The data on short-term outcome of treatment for male erectile disorder demonstrate various success rates. Sporadic studies with psychological treatment modalities have reported success rates of up to 80%. Some studies (Masters and Johnson 1970) suggest fairly high failure rates - up to 40.6%. In contrast, the success rates of some biological treatment modalities are consistently quite high across various studies, with the highest success rates being reported for sildenafil (70%-80%), vacuum erectile devices (up to 90%), and penile prostheses (up to 95% in some studies). However, most of these studies are marred by numerous methodological deficiencies beyond the scope of this chapter. One may quite safely conclude that the short-term efficacy rates of treatments for male erectile disorder are fairly high. Presumably, a combination of biological and psychological treatment modalities could provide a still higher success rate. However, good studies on combined treatments - for instance, sildenafil and sexual counseling - have not yet been published.

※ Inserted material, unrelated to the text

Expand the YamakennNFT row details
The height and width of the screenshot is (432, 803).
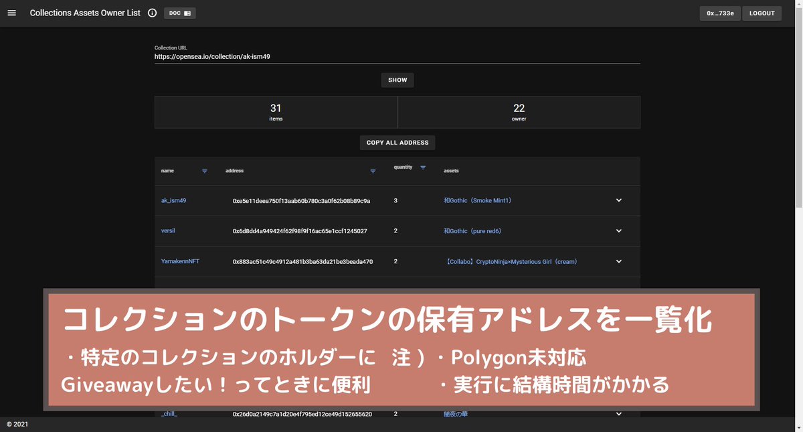click(618, 261)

Long-term treatment efficacy poses a bigger problem. The long-term efficacy rates of psychological treatment modalities are not well documented. Wide differences in relapse rates have been reported, ranging from 11% at a 5-year follow-up (Masters and Johnson 1970) to an almost complete absence of therapeutic gain of sex therapy at a 1-year follow-up (Levine and Agle 1978).
The long-term efficacy and satisfaction rates of biological treatment modalities also vary or are not available. Most patients stop using vacuum erectile devices after several months (Mobley and Baum 1998). As noted, a high discontinuation rate is seen at 6-month follow-up for the alprostadil suppositories. Intracavernous injection of alprostadil serves only as a palliative therapy for the majority of patients with erectile dysfunction (Sexton et al. 1998), and about half of patients (46.4% in one study [Kunelius and Lukkarinen 1999]) discontinue treatment with intracorporeal prostaglandin E1. Good data on the long-term use of the new oral preparations - sildenafil, phentolamine, and apomorphine - are still lacking. Penile prostheses usually have a fairly high long-term efficacy and satisfaction rate. We definitely need more long-term outcome studies, both for individual treatment modalities of erectile dysfunction and for the combination of biological and psychological treatment modalities. Prognostic studies, focused on predictors of treatment outcome, are also needed; these studies would help us to match patients to the most suitable, efficacious, and satisfactory treatment modality.